- Exercise set
1. Reproduce the stretch of the blog post from "I will grant" through "with their goals.", word for word.
2. Answer these questions using the blog post:
(a) Who is named as the creator of this week's image?
(b) What total distance did the two walks cover?
(c) What kind of open position is the writer looking for?

======== Document passage

Bleak House

Bleak House

Worrying doesn't take away tomorrow's troubles, it takes away today's peace.This year’s Wisconsin winter has infected my attitude this week: Bleak. The horrible thing I was pussy-footing around last week took on reality. Although I had an almost immediate job interview after having been laid off at the end of the first full week of January, this past week reinforced the worries and odd responsibilities joblessness brings to a family. Some of the hoops I’ve had to jump through even remind me of the legal tangles of the Dickens story that inspired the title of my post.

So I’m sharing this week’s image as a reminder to myself. It’s an interesting mash-up of Corrie ten Boom’s “Worry does not empty tomorrow of its sorrow, it empties today of its strength,” and Leo Buscaglia’s “Worry never robs tomorrow of its sorrow, it only saps today of its joy.” However, apparently it has its own creator: Dale Partridge. In fact, he has a whole post with three key recommendations to help untrain your mind from its inclination to worry. And his site has a bunch of other useful reminders of how to find happiness in your life, so is worth exploring further.

I will grant myself the week of depression I just lived, and be happy I managed to turn in all my classwork on time. The weather was also above 30F two of the days last week, so we got out for two walks of a total of 4.13 miles.

I also managed to release the novelette that hadn’t even been part of my original plan for this year. It was even exciting to watch as it picked up sales faster than any previous release I’ve yet had.

All that to say… apparently I can’t write new fiction from that uncertain mental space. At least I couldn’t last week. I’ll be trying again this week. (And… if anyone knows of an open position for a project manager, I’m in the market and available on short notice.) In the meantime, check out how my fellow ROW80ers are doing with their goals.

7 Responses to “Bleak House”

================
======== Extracted entries

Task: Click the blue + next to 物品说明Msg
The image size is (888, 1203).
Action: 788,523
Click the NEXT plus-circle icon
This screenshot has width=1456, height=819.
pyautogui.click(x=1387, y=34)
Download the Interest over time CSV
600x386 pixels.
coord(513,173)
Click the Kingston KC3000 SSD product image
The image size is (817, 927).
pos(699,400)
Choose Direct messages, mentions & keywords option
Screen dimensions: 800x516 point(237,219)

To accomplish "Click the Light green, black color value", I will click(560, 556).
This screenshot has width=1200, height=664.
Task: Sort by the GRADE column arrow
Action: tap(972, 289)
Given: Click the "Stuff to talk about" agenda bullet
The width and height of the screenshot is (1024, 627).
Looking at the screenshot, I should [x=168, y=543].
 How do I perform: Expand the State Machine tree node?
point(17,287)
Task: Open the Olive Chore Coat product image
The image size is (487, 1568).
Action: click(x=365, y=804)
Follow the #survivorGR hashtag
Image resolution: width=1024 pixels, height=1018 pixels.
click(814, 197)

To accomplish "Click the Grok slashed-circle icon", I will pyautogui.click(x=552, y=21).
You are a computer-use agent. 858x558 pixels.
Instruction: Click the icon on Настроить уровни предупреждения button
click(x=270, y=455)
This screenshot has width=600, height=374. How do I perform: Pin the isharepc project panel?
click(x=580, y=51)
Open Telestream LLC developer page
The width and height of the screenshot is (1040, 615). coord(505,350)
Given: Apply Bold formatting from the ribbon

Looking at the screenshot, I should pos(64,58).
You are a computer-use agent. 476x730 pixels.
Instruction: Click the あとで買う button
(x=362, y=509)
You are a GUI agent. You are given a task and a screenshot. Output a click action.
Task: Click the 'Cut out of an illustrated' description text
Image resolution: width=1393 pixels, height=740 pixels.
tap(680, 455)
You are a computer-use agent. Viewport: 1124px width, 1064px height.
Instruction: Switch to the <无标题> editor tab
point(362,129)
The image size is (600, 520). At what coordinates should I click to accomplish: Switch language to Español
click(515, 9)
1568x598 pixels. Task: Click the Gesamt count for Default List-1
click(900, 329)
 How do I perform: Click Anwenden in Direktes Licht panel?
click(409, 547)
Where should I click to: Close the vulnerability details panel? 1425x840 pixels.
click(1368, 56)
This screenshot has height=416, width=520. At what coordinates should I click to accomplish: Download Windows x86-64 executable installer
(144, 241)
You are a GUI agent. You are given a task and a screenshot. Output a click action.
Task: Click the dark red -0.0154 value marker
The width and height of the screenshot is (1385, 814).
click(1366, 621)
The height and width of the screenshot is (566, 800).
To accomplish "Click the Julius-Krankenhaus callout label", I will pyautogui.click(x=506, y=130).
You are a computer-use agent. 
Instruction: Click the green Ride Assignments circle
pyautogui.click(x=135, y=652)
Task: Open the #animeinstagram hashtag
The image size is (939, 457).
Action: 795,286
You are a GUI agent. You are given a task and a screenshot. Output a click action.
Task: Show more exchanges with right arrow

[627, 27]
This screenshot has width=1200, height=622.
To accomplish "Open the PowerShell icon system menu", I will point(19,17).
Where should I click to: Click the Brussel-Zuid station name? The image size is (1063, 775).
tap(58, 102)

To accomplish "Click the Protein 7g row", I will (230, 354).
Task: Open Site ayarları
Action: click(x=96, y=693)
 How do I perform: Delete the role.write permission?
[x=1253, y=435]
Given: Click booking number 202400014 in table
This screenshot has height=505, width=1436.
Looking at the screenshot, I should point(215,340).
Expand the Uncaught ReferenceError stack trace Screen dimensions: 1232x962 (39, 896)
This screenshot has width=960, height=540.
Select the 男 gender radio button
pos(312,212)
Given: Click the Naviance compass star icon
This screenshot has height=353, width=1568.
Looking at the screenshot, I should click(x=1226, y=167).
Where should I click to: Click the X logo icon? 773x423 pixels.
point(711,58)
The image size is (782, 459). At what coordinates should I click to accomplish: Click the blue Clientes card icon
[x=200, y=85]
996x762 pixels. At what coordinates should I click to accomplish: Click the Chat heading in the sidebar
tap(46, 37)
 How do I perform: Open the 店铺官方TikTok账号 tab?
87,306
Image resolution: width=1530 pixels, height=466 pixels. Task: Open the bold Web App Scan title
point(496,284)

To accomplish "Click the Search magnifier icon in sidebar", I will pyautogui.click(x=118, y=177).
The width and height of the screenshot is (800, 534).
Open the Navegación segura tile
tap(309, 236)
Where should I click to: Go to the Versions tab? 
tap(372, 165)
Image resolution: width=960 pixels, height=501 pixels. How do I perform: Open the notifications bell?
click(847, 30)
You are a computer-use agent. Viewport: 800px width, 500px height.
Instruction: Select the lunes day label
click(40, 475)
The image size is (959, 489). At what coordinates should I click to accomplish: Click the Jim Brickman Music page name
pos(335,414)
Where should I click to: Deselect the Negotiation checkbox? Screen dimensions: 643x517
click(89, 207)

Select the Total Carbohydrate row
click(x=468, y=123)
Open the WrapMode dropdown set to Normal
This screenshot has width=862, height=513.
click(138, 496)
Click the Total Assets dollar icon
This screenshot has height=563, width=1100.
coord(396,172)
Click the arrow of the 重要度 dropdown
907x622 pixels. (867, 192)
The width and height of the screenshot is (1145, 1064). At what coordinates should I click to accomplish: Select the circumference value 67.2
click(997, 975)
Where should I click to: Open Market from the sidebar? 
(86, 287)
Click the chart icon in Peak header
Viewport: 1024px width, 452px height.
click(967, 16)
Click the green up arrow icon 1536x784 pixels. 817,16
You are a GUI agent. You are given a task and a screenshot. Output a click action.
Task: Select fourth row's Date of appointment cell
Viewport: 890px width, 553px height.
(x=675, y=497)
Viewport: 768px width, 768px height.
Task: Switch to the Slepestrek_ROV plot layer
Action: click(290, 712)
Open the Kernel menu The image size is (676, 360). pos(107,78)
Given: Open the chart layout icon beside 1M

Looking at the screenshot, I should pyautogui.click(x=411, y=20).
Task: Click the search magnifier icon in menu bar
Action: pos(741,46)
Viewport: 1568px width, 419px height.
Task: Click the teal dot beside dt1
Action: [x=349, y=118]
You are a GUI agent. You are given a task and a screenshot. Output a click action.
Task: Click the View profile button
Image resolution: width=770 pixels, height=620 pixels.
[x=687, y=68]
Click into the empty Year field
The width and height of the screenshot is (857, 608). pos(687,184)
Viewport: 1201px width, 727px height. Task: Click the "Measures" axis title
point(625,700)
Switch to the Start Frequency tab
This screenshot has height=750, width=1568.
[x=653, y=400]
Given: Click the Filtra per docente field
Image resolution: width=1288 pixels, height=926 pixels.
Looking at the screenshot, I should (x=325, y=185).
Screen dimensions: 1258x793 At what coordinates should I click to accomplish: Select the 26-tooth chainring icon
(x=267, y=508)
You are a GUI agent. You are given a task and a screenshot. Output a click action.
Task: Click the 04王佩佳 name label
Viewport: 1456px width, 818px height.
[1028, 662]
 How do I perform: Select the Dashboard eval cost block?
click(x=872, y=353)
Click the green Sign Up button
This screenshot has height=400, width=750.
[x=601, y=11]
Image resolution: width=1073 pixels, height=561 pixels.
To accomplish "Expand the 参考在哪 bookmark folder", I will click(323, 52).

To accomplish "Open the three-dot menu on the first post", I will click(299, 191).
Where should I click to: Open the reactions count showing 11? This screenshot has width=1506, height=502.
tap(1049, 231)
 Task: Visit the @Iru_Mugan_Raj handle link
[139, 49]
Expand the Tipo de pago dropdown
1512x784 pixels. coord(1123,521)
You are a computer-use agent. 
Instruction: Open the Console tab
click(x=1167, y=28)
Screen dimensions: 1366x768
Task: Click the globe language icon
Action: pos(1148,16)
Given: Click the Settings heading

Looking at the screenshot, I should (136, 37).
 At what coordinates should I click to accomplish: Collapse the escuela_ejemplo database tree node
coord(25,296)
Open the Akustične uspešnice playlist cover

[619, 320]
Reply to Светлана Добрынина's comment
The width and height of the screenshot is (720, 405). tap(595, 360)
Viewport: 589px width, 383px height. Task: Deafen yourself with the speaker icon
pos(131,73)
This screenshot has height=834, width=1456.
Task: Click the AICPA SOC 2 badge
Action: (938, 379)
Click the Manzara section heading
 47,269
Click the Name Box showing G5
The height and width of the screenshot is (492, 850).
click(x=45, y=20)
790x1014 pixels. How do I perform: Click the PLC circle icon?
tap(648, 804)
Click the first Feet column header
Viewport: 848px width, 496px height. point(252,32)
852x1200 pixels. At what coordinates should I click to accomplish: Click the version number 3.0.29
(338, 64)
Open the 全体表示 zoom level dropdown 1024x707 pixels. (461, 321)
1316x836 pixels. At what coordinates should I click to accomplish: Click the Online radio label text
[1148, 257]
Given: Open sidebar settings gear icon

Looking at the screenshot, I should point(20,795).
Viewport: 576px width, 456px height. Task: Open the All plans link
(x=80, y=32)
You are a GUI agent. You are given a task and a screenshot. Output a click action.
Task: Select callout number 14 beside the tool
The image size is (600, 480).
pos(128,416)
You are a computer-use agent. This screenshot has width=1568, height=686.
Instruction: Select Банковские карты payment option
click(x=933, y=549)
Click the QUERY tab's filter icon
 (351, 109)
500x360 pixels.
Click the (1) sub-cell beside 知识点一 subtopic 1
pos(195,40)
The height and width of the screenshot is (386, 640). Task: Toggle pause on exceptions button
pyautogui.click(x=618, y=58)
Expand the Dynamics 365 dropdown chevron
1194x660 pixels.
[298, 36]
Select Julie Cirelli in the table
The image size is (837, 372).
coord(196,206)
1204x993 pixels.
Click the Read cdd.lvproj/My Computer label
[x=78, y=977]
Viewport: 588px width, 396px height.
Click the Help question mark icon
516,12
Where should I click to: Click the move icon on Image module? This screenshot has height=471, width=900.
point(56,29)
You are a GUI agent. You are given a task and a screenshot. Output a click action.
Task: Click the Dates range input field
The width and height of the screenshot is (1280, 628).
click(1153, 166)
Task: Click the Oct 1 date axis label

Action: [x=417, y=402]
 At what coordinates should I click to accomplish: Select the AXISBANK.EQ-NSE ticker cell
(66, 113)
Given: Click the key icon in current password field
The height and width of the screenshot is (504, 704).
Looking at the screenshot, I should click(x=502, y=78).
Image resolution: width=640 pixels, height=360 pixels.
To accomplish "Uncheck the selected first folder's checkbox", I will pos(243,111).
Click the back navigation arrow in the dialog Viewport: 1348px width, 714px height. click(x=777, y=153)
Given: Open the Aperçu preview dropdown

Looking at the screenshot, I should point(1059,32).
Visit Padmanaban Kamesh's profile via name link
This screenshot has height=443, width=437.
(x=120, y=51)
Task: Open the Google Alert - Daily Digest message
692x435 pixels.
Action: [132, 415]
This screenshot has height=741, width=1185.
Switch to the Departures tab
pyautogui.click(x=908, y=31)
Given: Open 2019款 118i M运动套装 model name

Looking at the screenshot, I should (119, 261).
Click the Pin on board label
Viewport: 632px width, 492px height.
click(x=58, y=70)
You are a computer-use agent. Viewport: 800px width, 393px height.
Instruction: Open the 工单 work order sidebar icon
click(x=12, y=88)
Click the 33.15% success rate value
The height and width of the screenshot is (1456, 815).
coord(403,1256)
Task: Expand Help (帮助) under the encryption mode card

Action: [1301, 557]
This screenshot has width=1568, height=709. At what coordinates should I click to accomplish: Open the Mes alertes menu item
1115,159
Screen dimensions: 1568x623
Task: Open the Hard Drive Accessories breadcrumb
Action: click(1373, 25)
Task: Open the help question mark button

================

- Task-by-task solutions
1.
I will grant myself the week of depression I just lived, and be happy I managed to turn in all my classwork on time. The weather was also above 30F two of the days last week, so we got out for two walks of a total of 4.13 miles.

I also managed to release the novelette that hadn’t even been part of my original plan for this year. It was even exciting to watch as it picked up sales faster than any previous release I’ve yet had.

All that to say… apparently I can’t write new fiction from that uncertain mental space. At least I couldn’t last week. I’ll be trying again this week. (And… if anyone knows of an open position for a project manager, I’m in the market and available on short notice.) In the meantime, check out how my fellow ROW80ers are doing with their goals.

2.
(a) Dale Partridge
(b) 4.13 miles
(c) Project manager